++++ RECORDS SUPPLIED ++++

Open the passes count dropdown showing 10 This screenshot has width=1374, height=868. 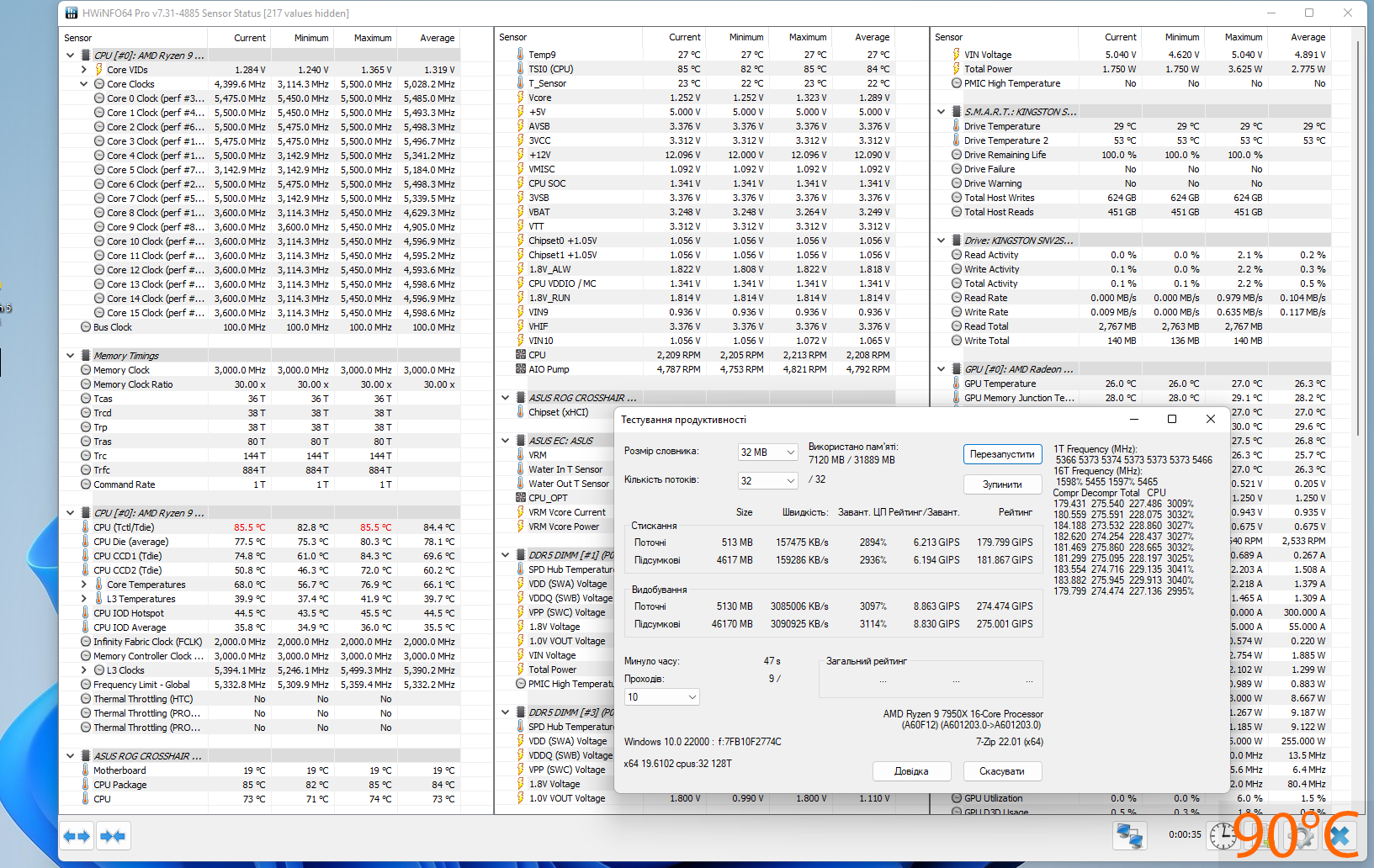click(x=661, y=697)
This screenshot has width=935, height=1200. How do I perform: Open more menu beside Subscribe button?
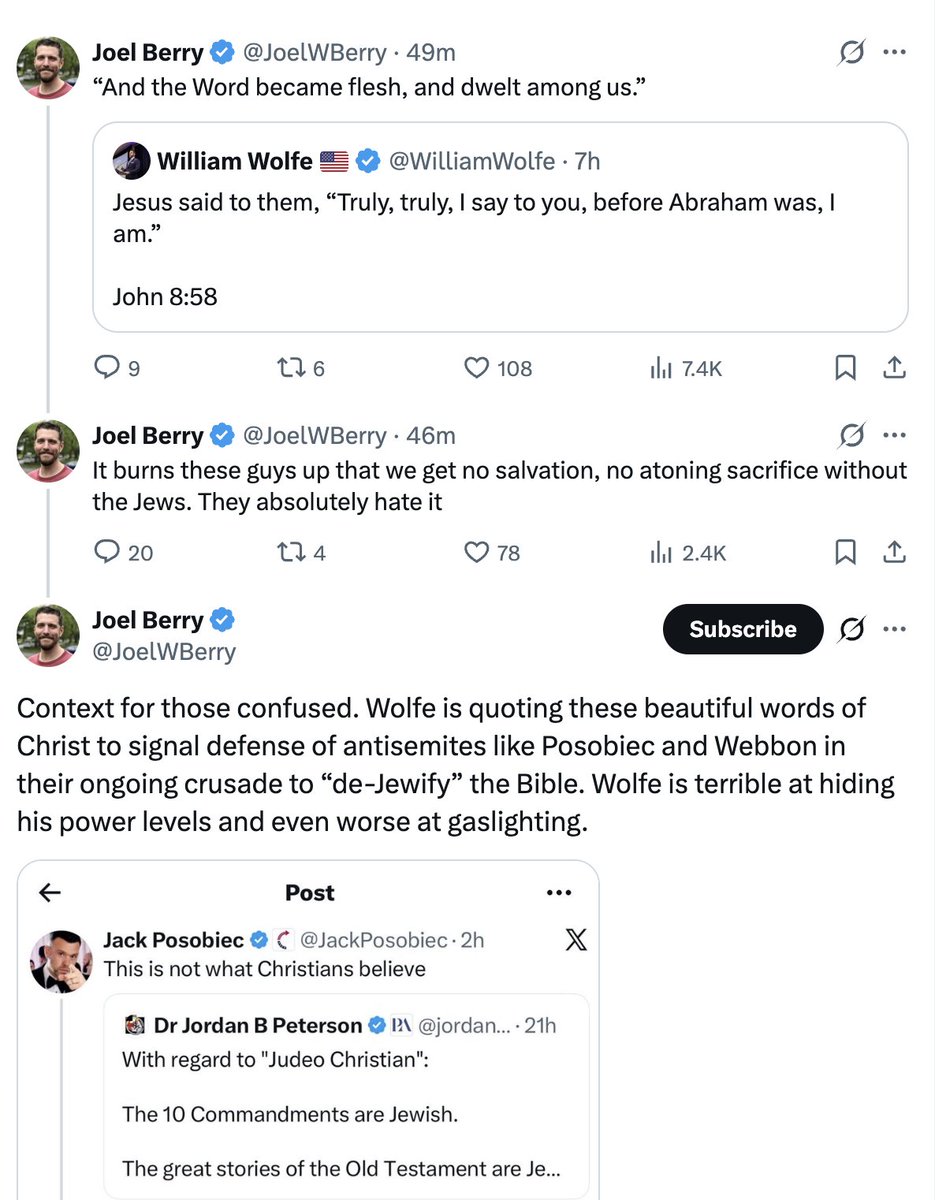click(894, 629)
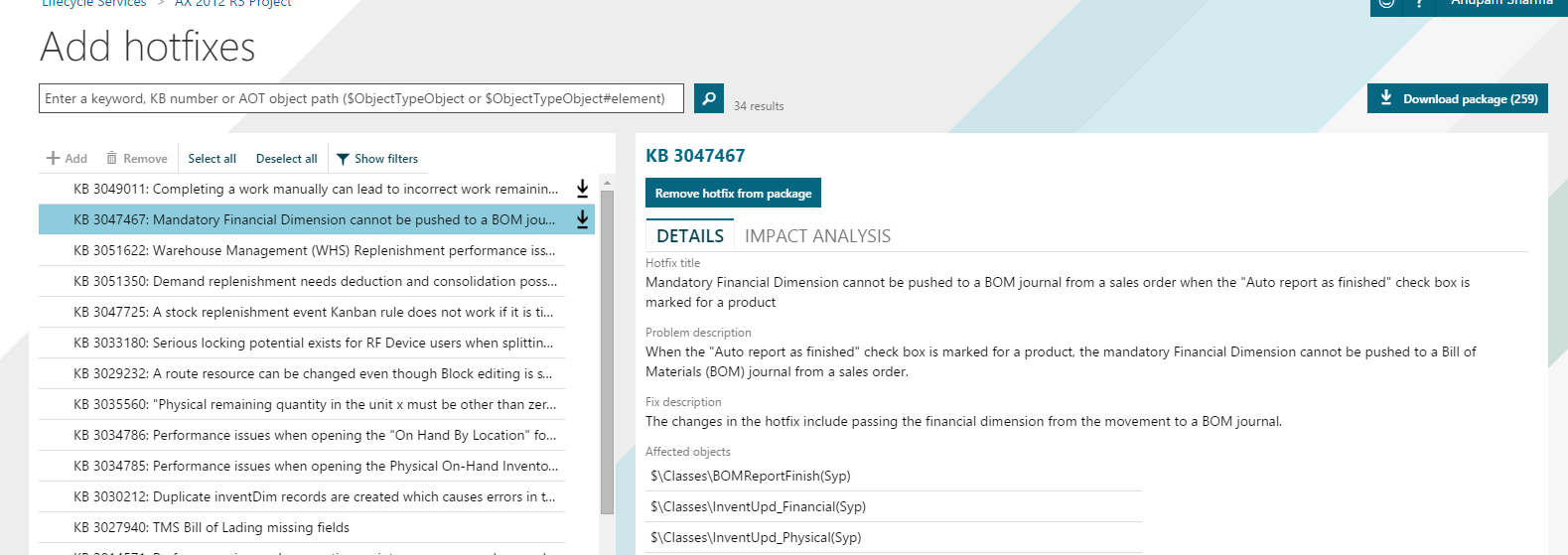The height and width of the screenshot is (555, 1568).
Task: Switch to the Impact Analysis tab
Action: (x=817, y=236)
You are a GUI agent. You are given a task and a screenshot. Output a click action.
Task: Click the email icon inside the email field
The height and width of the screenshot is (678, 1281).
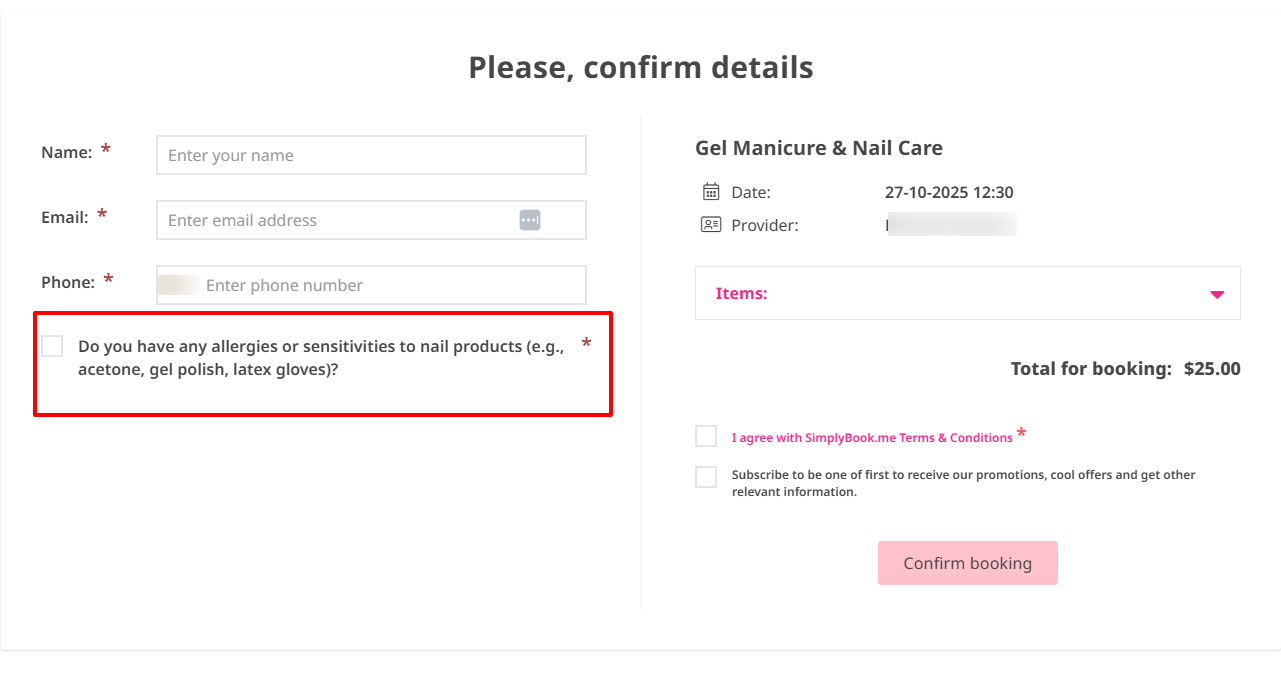click(530, 219)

++++

GOAL OF THE EXERCISE ▸ Only the lines from the one containing "The height and width of the screenshot is (678, 1281)." through the end of the records are wanted, set down exactly and without their pictures.

EXERCISE ANSWER ▸
The height and width of the screenshot is (678, 1281).
click(530, 219)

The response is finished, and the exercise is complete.